According to an eyetracking study by the Poyner Institute, the shift within newspapers towards focusing on more digital consumer participation makes a lot of sense:
- Online participants read an average 77% of an article versus the 62% within broadsheet and 57% within tabloids.
- People consuming news digitally also read more regardless of the length of the article.
And, people are taking advantage of this by personalizing the news for themselves:
- Digg Newswire and Redditt both allow consumers to act as an editor by voting news stories up and down depending on the topic and its relevancy to the individual.
- Trove creates personalized content based on individual user’s interests. It instantly builds a user’s personal home page by matching its channels to the user’s Facebook likes and interests. It then searches and analyzes articles and blog posts to find entities – people, places, things, or concepts – in text. Based on what it finds, Trove classifies the article into one or more of hundreds of topics.
- XYDO is a news-based social network. It focuses on the social endorsement, prioritization and engagement of news. XYDO provides users with a prioritized view of articles/features, editorials, blogs and other news being shared within their social graphs, together with the ability to observe and track broad global news trends and specialized domain-specific trends. Personalized news emails, the XYDO brief, are sent to the users regularly.
Newspapers are also adapting to find real time, socially curated content. For example, New York Daily News is now requiring that every editorial computer has tweetdeck installed on it. This was mandated by Scott Cohen, the New York Daily News’ digital executive editor. Even more interestingly, the Guardian just began an experiment in which consumers helped curate the news. Beginning Oct 11th, the newspaper began publishing a live account of its news diary online, allowing consumers to see the scheduled news of the day as well as any upcoming breaking news. Consumers were encouraged to tell editors what they thought about individual stories and suggested stories using Twitter by tweeting with the hashtag #opennews. They could also follow the editor’s opinions about stories in a Twitter feed and add their own opinions to the conversation by tweeting to the hashtag #opennews. Editors dropped stories in the queue that received a lukewarm response. The purpose of the experiment was to increase readership, online conversation and positive sentiment around the Guardian’s news.
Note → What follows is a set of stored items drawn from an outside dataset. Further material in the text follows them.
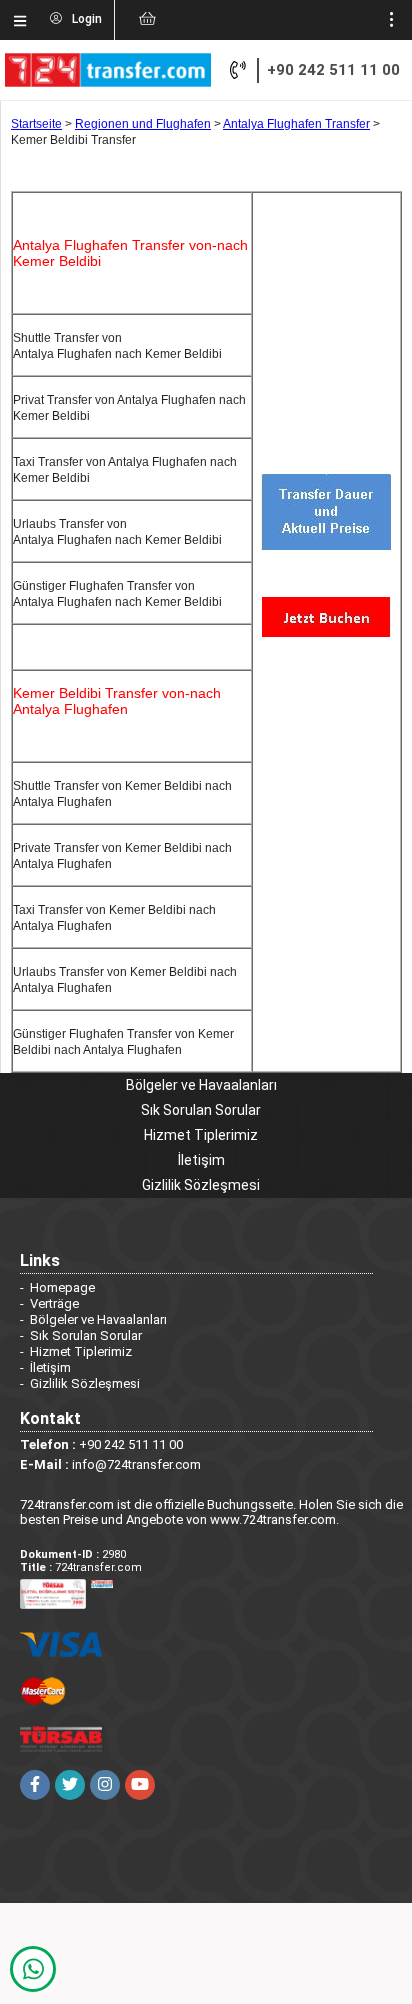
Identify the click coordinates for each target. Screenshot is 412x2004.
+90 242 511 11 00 (333, 70)
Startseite (36, 124)
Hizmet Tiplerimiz (201, 1135)
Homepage (62, 1287)
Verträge (54, 1303)
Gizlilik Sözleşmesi (201, 1185)
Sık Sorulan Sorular (201, 1110)
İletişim (201, 1160)
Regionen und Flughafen (143, 124)
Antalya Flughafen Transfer (296, 124)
And, tools are coming out that change the definition of what it means to be a journalist. For example, Public Laboratory is creating a number of tools that are available to allow anyone to cover the news. These tools can take aerial photos or video of an event or story. These tools are facilitating the means for anyone to tell their story from a different standpoint.
However, this evolution in the news begs a question. Does news that is created or influenced by the informed public elevate certain stories like celebrity gossip over others such as the protests in Syria? Or, does it allow for truly unbiased reporting or information gathering? There are examples that point to both options as possible and indicate that the answer will probably lie somewhere in between. It feels like time will tell.